▶ [WHAT YOU ARE ASKED TO DO]
Put the records, from the first line through the line that contains "point(51,89)", into a numbered list, leaving out any blank lines.

─── ROWS

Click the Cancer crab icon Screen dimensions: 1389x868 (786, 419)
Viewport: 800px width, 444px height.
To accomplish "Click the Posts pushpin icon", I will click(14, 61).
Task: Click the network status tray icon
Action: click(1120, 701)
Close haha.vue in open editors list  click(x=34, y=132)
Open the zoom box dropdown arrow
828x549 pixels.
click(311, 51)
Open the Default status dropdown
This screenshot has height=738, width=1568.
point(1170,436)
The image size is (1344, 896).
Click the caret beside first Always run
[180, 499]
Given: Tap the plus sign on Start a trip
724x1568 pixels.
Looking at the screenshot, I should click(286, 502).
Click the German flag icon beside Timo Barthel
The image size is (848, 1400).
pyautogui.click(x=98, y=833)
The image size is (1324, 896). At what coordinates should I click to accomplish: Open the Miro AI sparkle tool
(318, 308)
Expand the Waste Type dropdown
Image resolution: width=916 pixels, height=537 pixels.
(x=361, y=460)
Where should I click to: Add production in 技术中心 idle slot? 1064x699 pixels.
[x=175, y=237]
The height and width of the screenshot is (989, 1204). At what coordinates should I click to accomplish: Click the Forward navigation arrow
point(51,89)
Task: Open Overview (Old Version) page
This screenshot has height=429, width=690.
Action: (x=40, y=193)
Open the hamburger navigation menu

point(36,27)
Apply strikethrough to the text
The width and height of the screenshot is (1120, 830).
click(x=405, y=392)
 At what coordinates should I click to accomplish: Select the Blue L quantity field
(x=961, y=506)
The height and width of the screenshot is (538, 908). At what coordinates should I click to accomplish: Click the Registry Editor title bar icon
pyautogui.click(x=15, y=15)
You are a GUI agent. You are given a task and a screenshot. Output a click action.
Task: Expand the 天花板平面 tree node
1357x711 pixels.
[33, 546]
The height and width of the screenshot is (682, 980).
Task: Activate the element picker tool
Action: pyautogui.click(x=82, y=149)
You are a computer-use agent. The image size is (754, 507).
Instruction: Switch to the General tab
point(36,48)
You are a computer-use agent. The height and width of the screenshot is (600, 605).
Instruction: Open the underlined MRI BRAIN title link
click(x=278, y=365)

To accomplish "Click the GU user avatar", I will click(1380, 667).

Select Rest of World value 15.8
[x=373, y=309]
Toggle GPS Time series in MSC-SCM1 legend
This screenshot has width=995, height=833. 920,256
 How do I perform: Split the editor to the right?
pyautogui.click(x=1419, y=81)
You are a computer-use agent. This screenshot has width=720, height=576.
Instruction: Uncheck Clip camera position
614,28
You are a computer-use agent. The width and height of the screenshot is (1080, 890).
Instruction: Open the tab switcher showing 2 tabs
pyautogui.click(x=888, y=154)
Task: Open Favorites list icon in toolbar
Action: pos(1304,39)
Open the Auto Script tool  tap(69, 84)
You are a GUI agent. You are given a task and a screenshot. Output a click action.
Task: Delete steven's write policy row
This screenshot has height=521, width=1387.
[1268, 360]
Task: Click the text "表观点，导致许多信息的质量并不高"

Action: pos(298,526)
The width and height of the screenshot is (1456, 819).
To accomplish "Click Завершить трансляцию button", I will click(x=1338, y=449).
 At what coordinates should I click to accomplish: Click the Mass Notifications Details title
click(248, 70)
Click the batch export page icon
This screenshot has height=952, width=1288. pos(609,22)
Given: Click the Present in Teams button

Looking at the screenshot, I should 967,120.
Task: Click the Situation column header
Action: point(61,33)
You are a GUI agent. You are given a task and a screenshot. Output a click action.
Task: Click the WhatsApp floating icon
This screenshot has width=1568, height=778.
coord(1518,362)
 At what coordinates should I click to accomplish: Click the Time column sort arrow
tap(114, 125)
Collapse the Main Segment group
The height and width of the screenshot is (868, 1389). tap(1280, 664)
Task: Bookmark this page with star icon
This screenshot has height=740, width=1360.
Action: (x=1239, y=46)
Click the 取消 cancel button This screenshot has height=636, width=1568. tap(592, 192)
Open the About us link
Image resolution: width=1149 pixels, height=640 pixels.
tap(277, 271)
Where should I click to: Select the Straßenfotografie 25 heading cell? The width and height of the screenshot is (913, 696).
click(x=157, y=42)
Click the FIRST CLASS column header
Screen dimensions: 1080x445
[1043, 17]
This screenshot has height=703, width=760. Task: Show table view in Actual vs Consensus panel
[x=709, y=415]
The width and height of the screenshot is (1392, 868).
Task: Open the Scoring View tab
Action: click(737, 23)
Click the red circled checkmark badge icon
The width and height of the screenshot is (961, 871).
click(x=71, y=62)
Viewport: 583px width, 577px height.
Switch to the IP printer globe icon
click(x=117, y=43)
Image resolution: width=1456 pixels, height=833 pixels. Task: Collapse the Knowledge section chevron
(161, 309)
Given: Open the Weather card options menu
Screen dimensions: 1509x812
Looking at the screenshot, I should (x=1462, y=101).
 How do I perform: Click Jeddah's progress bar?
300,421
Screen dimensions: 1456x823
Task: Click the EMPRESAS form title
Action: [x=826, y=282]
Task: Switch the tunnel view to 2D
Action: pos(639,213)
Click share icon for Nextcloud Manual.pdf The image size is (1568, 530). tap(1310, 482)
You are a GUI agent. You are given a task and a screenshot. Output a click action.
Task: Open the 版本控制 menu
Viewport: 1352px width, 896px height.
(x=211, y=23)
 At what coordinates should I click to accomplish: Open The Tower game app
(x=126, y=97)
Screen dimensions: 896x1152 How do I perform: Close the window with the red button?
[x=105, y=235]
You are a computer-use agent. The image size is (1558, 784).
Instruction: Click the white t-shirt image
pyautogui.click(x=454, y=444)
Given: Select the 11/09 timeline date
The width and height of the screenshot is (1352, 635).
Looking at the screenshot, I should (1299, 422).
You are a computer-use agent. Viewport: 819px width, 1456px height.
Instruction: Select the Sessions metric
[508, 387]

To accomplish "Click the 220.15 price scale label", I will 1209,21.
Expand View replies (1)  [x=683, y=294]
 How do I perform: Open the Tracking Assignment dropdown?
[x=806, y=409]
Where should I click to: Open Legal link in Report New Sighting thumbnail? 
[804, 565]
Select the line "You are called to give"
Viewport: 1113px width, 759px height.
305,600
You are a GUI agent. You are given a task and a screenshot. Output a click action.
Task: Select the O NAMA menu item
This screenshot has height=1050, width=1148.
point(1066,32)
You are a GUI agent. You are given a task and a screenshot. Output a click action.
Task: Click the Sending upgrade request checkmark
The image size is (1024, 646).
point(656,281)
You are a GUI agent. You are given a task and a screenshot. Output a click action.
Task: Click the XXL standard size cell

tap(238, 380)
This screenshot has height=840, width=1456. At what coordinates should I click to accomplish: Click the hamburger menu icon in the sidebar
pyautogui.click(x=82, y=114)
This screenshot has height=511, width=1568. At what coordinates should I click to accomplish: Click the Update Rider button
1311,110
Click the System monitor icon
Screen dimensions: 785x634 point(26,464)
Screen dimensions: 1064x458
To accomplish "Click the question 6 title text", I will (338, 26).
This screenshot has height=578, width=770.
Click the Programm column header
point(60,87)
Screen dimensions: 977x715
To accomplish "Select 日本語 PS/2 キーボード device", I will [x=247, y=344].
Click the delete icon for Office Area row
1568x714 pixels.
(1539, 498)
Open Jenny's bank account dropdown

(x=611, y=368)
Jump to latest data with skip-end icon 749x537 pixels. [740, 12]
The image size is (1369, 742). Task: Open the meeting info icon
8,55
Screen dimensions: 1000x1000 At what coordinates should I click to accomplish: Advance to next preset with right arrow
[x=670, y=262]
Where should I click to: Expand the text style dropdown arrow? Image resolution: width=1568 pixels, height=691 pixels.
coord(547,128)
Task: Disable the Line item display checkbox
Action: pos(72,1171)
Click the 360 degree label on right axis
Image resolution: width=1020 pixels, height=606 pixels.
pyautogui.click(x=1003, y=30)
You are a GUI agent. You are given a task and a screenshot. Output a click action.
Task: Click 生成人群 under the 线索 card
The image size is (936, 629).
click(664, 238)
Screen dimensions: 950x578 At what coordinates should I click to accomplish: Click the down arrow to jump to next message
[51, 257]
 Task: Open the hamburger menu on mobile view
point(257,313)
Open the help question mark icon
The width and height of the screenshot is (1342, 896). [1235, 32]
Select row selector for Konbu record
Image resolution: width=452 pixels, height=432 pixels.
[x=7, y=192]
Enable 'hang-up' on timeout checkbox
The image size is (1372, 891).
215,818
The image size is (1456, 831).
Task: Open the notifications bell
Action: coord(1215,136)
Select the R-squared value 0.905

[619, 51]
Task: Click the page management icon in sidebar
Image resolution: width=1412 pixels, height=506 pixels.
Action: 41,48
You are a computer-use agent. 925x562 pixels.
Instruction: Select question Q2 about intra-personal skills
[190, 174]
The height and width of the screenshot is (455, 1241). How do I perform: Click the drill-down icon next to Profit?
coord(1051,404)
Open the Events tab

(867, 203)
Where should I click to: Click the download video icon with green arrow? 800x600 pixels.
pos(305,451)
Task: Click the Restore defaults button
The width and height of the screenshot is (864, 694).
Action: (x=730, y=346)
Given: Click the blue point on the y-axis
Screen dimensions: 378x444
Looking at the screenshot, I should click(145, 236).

──────

▶ [TASK SOLUTION]
1. Click the Cancer crab icon Screen dimensions: 1389x868 (786, 419)
2. Viewport: 800px width, 444px height.
3. To accomplish "Click the Posts pushpin icon", I will click(14, 61).
4. Task: Click the network status tray icon
5. Action: click(1120, 701)
6. Close haha.vue in open editors list  click(x=34, y=132)
7. Open the zoom box dropdown arrow
8. 828x549 pixels.
9. click(311, 51)
10. Open the Default status dropdown
11. This screenshot has height=738, width=1568.
12. point(1170,436)
13. The image size is (1344, 896).
14. Click the caret beside first Always run
15. [180, 499]
16. Given: Tap the plus sign on Start a trip
17. 724x1568 pixels.
18. Looking at the screenshot, I should click(286, 502).
19. Click the German flag icon beside Timo Barthel
20. The image size is (848, 1400).
21. pyautogui.click(x=98, y=833)
22. The image size is (1324, 896). At what coordinates should I click to accomplish: Open the Miro AI sparkle tool
23. (318, 308)
24. Expand the Waste Type dropdown
25. Image resolution: width=916 pixels, height=537 pixels.
26. (x=361, y=460)
27. Where should I click to: Add production in 技术中心 idle slot? 1064x699 pixels.
28. [x=175, y=237]
29. The height and width of the screenshot is (989, 1204). At what coordinates should I click to accomplish: Click the Forward navigation arrow
30. point(51,89)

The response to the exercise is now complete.